**Provided entries**

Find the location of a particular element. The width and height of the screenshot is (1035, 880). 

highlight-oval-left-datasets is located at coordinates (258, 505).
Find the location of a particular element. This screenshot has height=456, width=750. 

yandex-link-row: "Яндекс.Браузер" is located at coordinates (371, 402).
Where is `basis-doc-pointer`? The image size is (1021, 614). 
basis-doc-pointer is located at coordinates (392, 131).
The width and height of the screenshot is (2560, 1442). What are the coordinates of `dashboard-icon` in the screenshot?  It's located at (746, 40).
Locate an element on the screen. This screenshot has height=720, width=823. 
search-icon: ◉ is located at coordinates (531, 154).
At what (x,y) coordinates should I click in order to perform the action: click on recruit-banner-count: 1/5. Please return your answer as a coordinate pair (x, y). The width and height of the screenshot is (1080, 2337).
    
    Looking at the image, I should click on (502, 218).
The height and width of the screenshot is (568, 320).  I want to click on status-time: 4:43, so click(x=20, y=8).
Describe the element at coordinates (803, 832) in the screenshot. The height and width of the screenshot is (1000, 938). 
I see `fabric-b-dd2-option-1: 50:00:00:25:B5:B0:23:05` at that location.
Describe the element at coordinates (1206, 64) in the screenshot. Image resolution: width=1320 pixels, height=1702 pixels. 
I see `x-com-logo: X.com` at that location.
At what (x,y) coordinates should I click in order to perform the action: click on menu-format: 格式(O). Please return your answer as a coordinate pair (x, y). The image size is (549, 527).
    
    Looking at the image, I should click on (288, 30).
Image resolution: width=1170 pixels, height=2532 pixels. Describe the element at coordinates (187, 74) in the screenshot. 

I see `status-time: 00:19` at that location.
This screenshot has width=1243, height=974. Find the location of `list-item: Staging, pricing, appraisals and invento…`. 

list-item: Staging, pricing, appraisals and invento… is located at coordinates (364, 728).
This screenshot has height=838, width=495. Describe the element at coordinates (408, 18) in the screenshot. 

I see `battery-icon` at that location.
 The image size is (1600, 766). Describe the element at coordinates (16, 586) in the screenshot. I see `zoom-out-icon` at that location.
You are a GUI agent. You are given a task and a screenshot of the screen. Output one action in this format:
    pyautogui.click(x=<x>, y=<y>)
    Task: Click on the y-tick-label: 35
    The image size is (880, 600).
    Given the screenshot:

**Exercise**
Reproduce the entire listing above verbatim, preserving every line in its original order.

**Answer below**
Find the location of a particular element. The width and height of the screenshot is (1035, 880). 

highlight-oval-left-datasets is located at coordinates (258, 505).
Find the location of a particular element. This screenshot has height=456, width=750. 

yandex-link-row: "Яндекс.Браузер" is located at coordinates (371, 402).
Where is `basis-doc-pointer`? The image size is (1021, 614). 
basis-doc-pointer is located at coordinates (392, 131).
The width and height of the screenshot is (2560, 1442). What are the coordinates of `dashboard-icon` in the screenshot?  It's located at (746, 40).
Locate an element on the screen. This screenshot has height=720, width=823. 
search-icon: ◉ is located at coordinates (531, 154).
At what (x,y) coordinates should I click in order to perform the action: click on recruit-banner-count: 1/5. Please return your answer as a coordinate pair (x, y). The width and height of the screenshot is (1080, 2337).
    
    Looking at the image, I should click on (502, 218).
The height and width of the screenshot is (568, 320).  I want to click on status-time: 4:43, so click(x=20, y=8).
Describe the element at coordinates (803, 832) in the screenshot. The height and width of the screenshot is (1000, 938). 
I see `fabric-b-dd2-option-1: 50:00:00:25:B5:B0:23:05` at that location.
Describe the element at coordinates (1206, 64) in the screenshot. Image resolution: width=1320 pixels, height=1702 pixels. 
I see `x-com-logo: X.com` at that location.
At what (x,y) coordinates should I click in order to perform the action: click on menu-format: 格式(O). Please return your answer as a coordinate pair (x, y). The image size is (549, 527).
    
    Looking at the image, I should click on (288, 30).
Image resolution: width=1170 pixels, height=2532 pixels. Describe the element at coordinates (187, 74) in the screenshot. 

I see `status-time: 00:19` at that location.
This screenshot has width=1243, height=974. Find the location of `list-item: Staging, pricing, appraisals and invento…`. 

list-item: Staging, pricing, appraisals and invento… is located at coordinates (364, 728).
This screenshot has height=838, width=495. Describe the element at coordinates (408, 18) in the screenshot. 

I see `battery-icon` at that location.
 The image size is (1600, 766). Describe the element at coordinates (16, 586) in the screenshot. I see `zoom-out-icon` at that location.
You are a GUI agent. You are given a task and a screenshot of the screen. Output one action in this format:
    pyautogui.click(x=<x>, y=<y>)
    Task: Click on the y-tick-label: 35
    The image size is (880, 600).
    Given the screenshot:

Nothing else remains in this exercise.